The Danish conquest of this Swedish fort – Ursu Lodge – and subsequent enhancements to its battlements began a process of permanent association of the structure with Danish design. Never mind that it changed hands numerous times ((including at one point to the shrewd Akwamu Chieftain, Asamaning), and most times the different powers made extensions, modifications, and renovations to its essential design.

In short, like so many of the European forts and “castles” in Ghana, Christiansborg is an architectural mongrel. Its design is “local”, in the sense that it reflects unique historical and geographical conditions prevailing in historical Ghana over a long period of time. It has literally “grown” in this soil. And though heinous crimes did occur in them, that alone does not make them totally alien impositions on our landscape.

It is not too hard to see that most of the European forts that remain show the same mongrelised features, as if pandering to the whims of some lost architectural school. How much of this character was influenced by native builders and artisans though? We know that with the exception of Elmina Castle (the Fort of St. George of the Mine), there are no significant records of pre-fabricated structures having been brought to build most of these structures. A good deal of the stonemasonry happened locally. Was the foremanship entirely European over the many centuries that these structures evolved, given how much they have evolved, and how eclectic their features are?
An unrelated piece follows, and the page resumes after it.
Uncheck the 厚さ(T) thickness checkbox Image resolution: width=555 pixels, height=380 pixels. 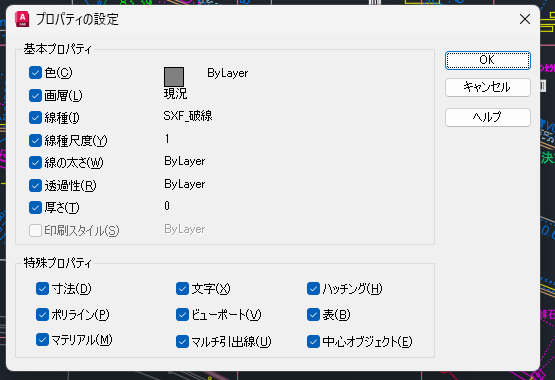click(x=35, y=208)
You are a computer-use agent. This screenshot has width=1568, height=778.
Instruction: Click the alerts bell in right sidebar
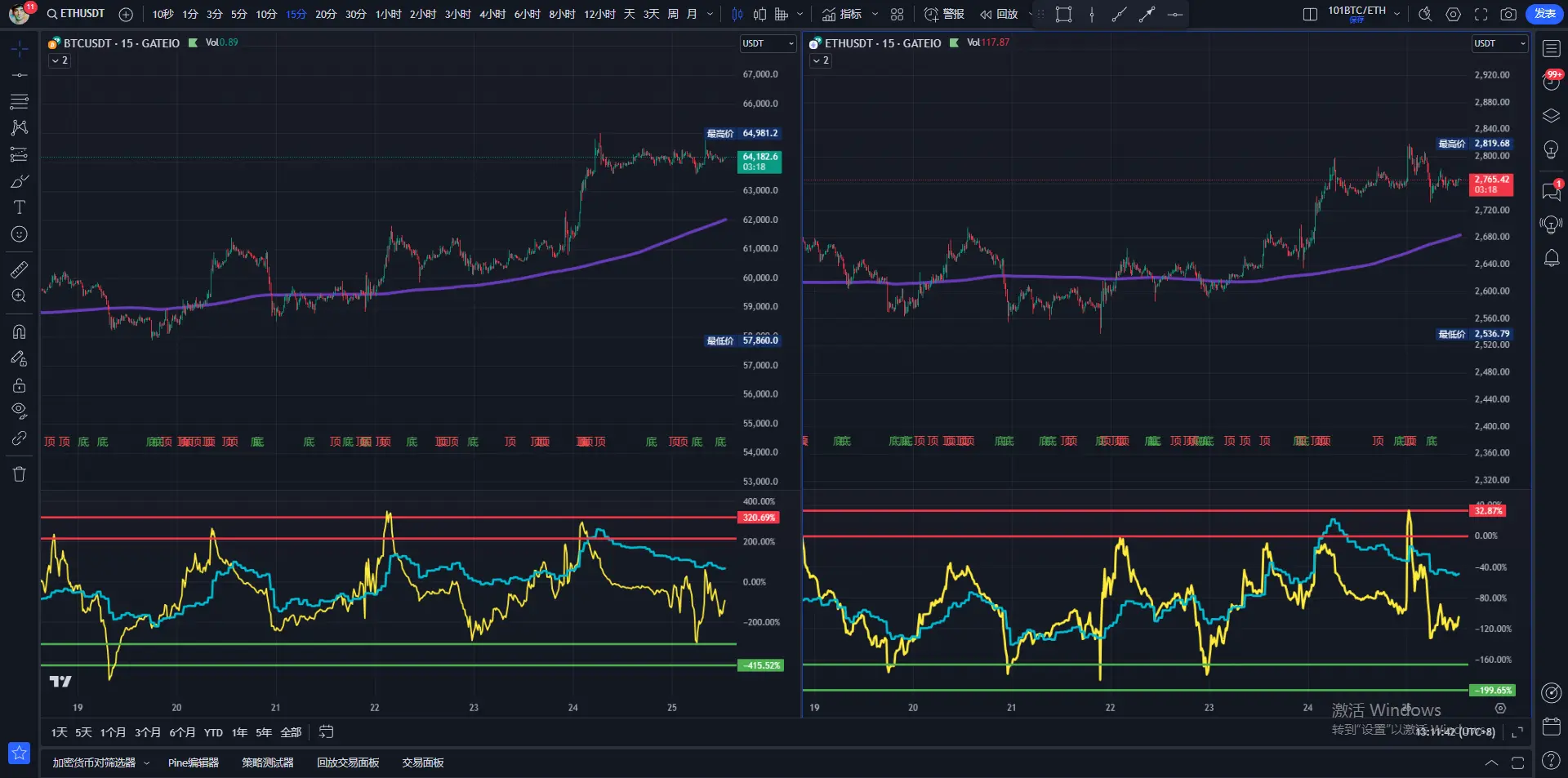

We know from European imperialistic experiences elsewhere that native artisanship is usually crucial in erecting these stone structures. The common anti-period and anti-style feel and look of the European fortifications that remain on our shores, despite the hundreds of years and divergent national origins that separate them, are made all the more peculiar by the consistency of the “mongrel” method that generated them.

One merely has to contrast this emergent motif with the Renaissance forts we find in Europe (see pictures), and even those constructed in other spheres of imperialism for the same rough and dirty purposes for which those here were apparently constructed (see the attached pictures). And one can only conclude that these structures are unique creations of our own soil, bearing in their rugged veins the clots and fluids of many stories of contest and intercourse, in some of which we were more, far more, than merely victims and bystanders.

Or, maybe, it is simply that History is not so easily appropriated for simplistic political narratives.